Aileler endişe içinde!
Uzmanlar, ailelerin çocuklarını kreşe ve anaokuluna gönderip göndermeme konusunda bekleyiş içinde olduklarını söylüyor...
Özel Okul Öncesi ve Etüt Eğitim Kurumları Birliği Derneği Başkanı Nebahat Boğut, ''domuz gribi''nin velileri ve eğitim kurumlarını kaygılandırdığını ancak çocukların evde tutulmasının çözüm olmadığını bildirdi. Boğut, ''Aksine bu durum çocuklar üzerinde psikolojik sorunlara ve davranış bozukluklarına neden olacaktır'' dedi.
Boğut yaptığı açıklamada, domuz gribi nedeniyle kreş ve anaokulu öğrencisi velilerinin ''tedirginlik yaşadıklarını'' ancak ''çocuklarını kreşe ve anaokuluna gönderip göndermeme konusunda bekleyiş içinde olduklarını'' ifade etti.
Sürecin paniğe dönüşmemesi için resmi makamların konuya daha fazla eğilmeleri gerektiğini vurgulayan Boğut, ''Resmi makamlar, kaygıların azaltılması için ailelere ve okul öncesi eğitim kurumlarına sağlıklı bilgi akışı sağlamalı'' dedi.
Boğut, Sosyal Hizmetler Genel Müdürlüğü kontrolünde bin 500 civarında, Milli Eğitim Bakanlığı kontrolünde ise bin kreş, bakımevi ve anaokulu bulunduğunu, bu eğitim kurumlarına gelen çocuk sayısının 75 bini aştığını söyledi. Boğut, resmi kuruluşların kreş, bakımevi ve anaokullarındaki çocuklarla birlikte okul öncesi eğitim kapsamında bulunan çocuk sayısının çok daha fazla olduğunu belirtti.
Grip nedeniyle derneklerine bağlı her kreş, bakımevi ve anaokulundan şu ana kadar 3-4 çocuğun eğitime ara verdiğine dikkati çeken Boğut, velilerin paniğe sevk edilmesi ya da kafa karışıklığının ortadan kaldırılmaması halinde pek çok çocuğun daha evlerine kapatılacağını kaydetti.

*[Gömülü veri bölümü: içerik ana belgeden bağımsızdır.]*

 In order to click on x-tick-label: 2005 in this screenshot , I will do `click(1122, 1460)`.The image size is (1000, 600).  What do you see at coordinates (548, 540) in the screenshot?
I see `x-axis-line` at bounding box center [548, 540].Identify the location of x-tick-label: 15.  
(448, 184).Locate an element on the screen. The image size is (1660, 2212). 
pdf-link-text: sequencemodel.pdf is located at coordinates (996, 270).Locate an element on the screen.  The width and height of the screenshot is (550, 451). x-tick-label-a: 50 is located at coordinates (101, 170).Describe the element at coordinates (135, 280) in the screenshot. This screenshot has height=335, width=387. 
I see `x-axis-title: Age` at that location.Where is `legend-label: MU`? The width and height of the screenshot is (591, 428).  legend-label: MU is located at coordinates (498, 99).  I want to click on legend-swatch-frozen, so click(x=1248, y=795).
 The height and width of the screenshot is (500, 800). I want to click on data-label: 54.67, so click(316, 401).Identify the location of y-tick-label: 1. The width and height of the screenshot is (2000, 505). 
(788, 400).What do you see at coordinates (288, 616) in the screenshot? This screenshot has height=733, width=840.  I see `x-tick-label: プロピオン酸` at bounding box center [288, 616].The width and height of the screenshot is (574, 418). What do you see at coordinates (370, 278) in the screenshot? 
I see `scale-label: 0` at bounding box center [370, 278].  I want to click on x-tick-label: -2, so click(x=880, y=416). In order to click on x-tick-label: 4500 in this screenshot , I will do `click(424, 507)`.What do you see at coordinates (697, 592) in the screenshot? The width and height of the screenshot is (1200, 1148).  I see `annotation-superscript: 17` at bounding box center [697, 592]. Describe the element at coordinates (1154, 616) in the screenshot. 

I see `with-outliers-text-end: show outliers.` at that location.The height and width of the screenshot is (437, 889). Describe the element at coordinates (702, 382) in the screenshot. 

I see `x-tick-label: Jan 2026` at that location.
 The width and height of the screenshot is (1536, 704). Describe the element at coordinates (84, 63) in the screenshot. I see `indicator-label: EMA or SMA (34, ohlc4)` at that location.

''ÇOCUKLAR EVLERE HAPSEDİLMEMELİ''
Boğut, okul öncesi eğitim kurumlarının tatil edilmesinden, buralarda çocukları bulunan velilerin tedirgin edilmesinden en çok çocukların zarar göreceğine işaret ederek, şunları kaydetti:
''Çocukların kreş, bakımevi ve anaokullarından alınmaları, evlerde tutulmaları çözüm değil. Aksine bu durum çocuklar üzerinde psikolojik sorunlara ve davranış bozukluklarına neden olacaktır. Aileler çocuklarını eğitimsiz, pedagojik formasyonu olmayan kişilere teslim etmek zorunda kalacaklar. Aileler çok ciddi iletişim sorunu yaşayacak. Evlere kapatılan ve enerjisini boşaltamayan çocuklar mutsuz olacak.
Dünya Çocuk Hakları Bildirgesi'nin kabulünün 50. yılının kutlandığı bu günlerde, çocukların eğitim alma, yaşıtlarıyla bir arada olma, oynama haklarının ellerinden alınması tehlikesi söz konusu. Bu, çocuklara yapılacak en büyük haksızlıktır.''
Boğut, ayrıca Türkiye'nin okul öncesi eğitim konusunda dünyanın çok gerisinde olduğunu, son yıllarda Milli Eğitim Bakanlığı öncülüğünde yapılan çalışmaları anlattı. Bu çabalar sürerken diğer taraftan okul öncesi eğitim kurumlarından çocukların alınmasına neden olabilecek haberlerle sektöre zarar verildiğini dile getiren Boğut, ''Okul öncesi eğitim kurumlarında 15-20 bin kişi istihdam ediliyor. Öngörüsüz davranışlar, halkı paniğe sevk edici yayınlar nedeniyle ekonomik kriz ortamında güçlük çeken eğitim kurumları kapanma ve onlarca insan işsiz kalma tehlikesiyle karşı karşıya. Sağlık gibi hassas bir konuda herkesin daha duyarlı hareket etmesi gerekiyor'' diye konuştu.